D-Man dsh8290 at rit.edu
Tue Apr 10 12:27:10 EDT 2001


On Mon, Apr 09, 2001 at 10:24:43PM -0600, bowman wrote:
| "Costas Menico" <costas at meezon.com> wrote in message
| news:3ad259bc.4612388 at News.CIS.DFN.DE...
| > one is going to program in Python and Perl at the same time. Most
| > people choose a language and stay with it.

What about Python and Java?  I am employed to work on a Java program,
but I built the unit test framework around Jython and PyUnit.

| > An IDE that tries to accomodate multiple languages is a poor IDE.
| 
| In general, my idea of an IDE is gVim. However, to give the devil his due,
| the MS IDE can accomodate several languages while providing a common set of
| tools. Part of the reason I stick to gVim is the seamless support for just
| about any language I choose to work with. True, it is just an editor and not
| a IDE, but if I go to the trouble of learning my way around an IDE, I
| certainly would want it to support all the languages I customarily use.

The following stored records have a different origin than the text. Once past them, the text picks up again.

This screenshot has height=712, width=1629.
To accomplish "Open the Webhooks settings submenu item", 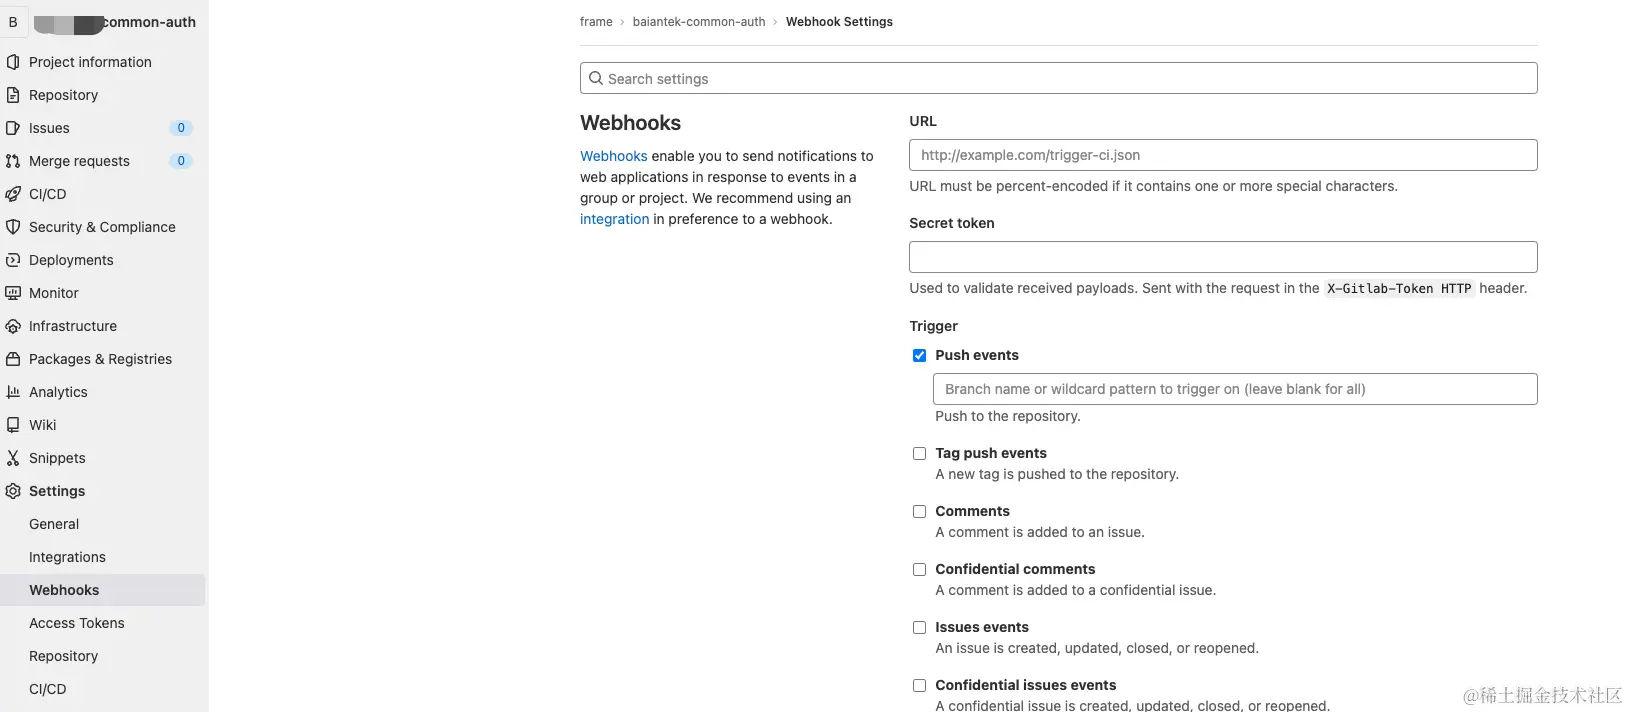I will (64, 590).
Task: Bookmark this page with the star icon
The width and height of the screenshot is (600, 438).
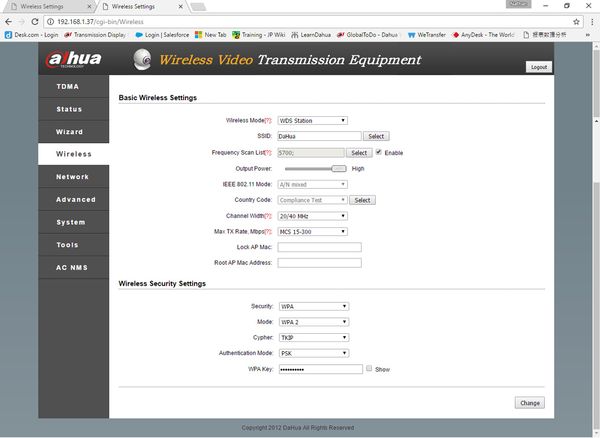Action: (576, 22)
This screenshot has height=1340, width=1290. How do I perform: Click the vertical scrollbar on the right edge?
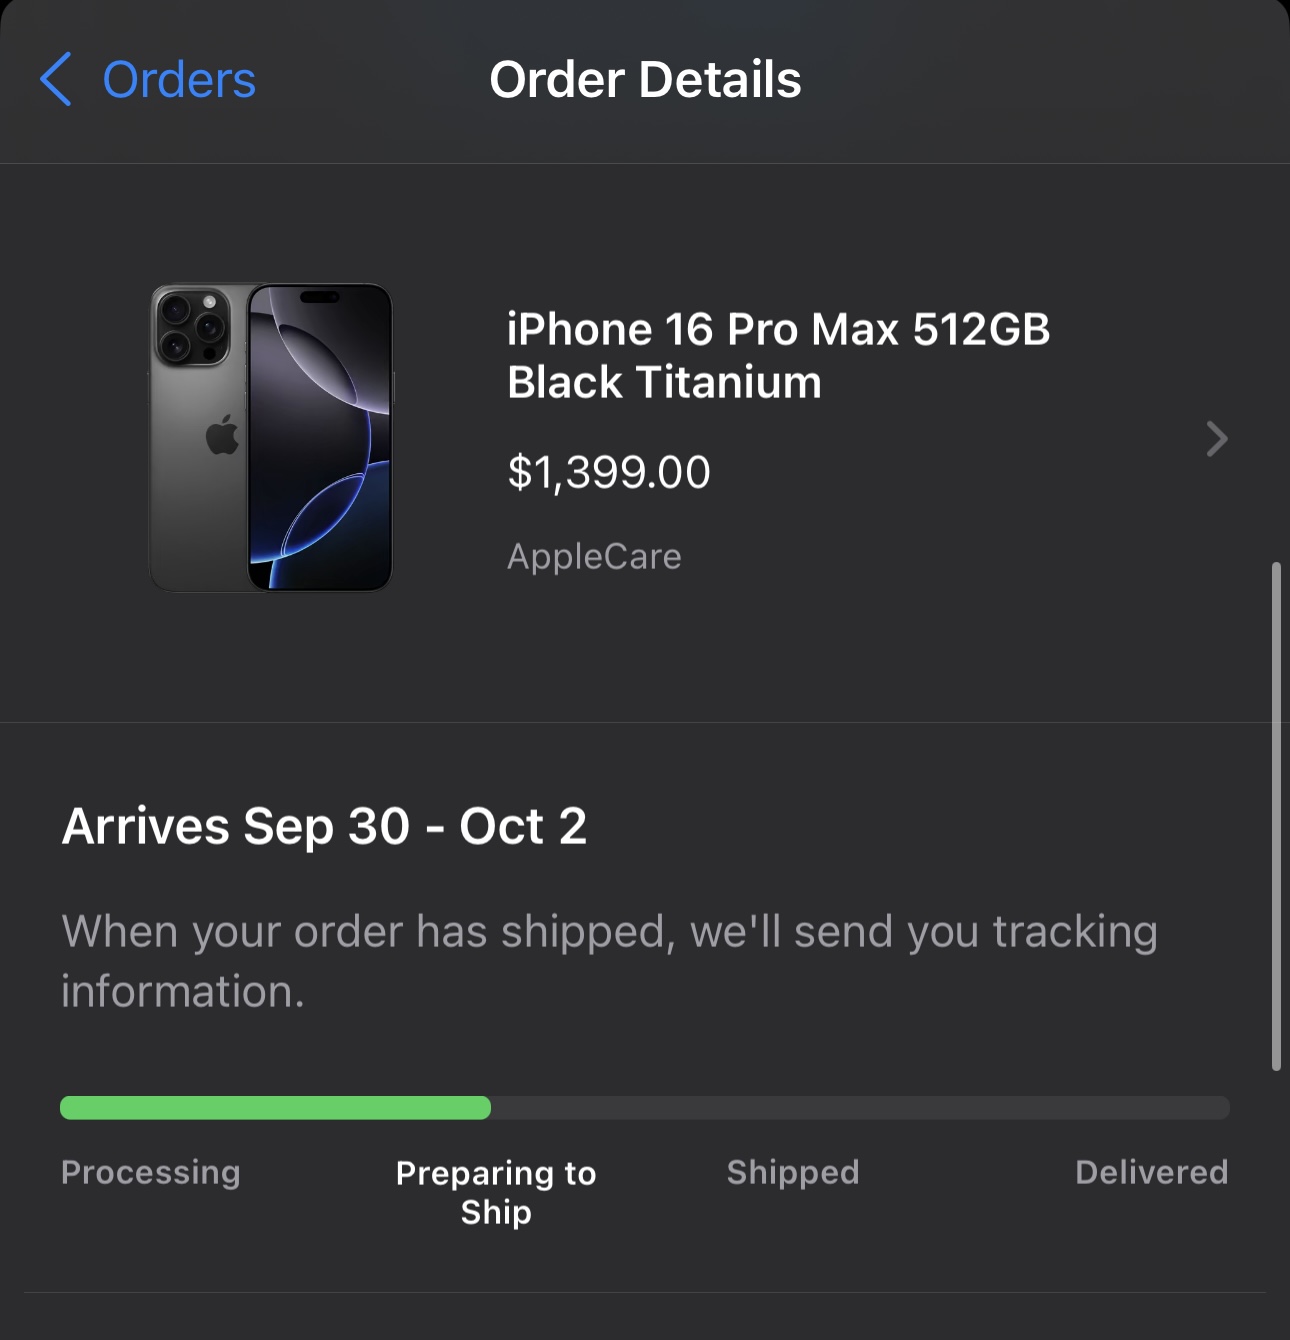point(1276,816)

I agree here.  It's the main reason I can't find a really good IDE.
The biggest advantages I can see are :
    o   auto compiling -- no need to craft Makefiles, etc
    o   jump straight debugger to editor
    o   cross-referencing symbols

Python takes care of the first one -- no build scripts needed, just
run the thing!  The second isn't such a big deal with accurate line
number reporting.

gVim is just the best cross-platform, cross-language, fast and
convenient programming tool I've found.  It even doubles for system
administration <wink>.  (Ok, for emacs lovers  s/gVim/emacs).


If I get the time I might create an ide.  First off it will be simple.
Secondly it will use gvim for editing (or plug your favorite editor
here).  It will let you browse the source and open it in the editor.
Maybe do some xrefing, but that might be too complex to do completely
and accurately.  Also important, it will be free <grin>!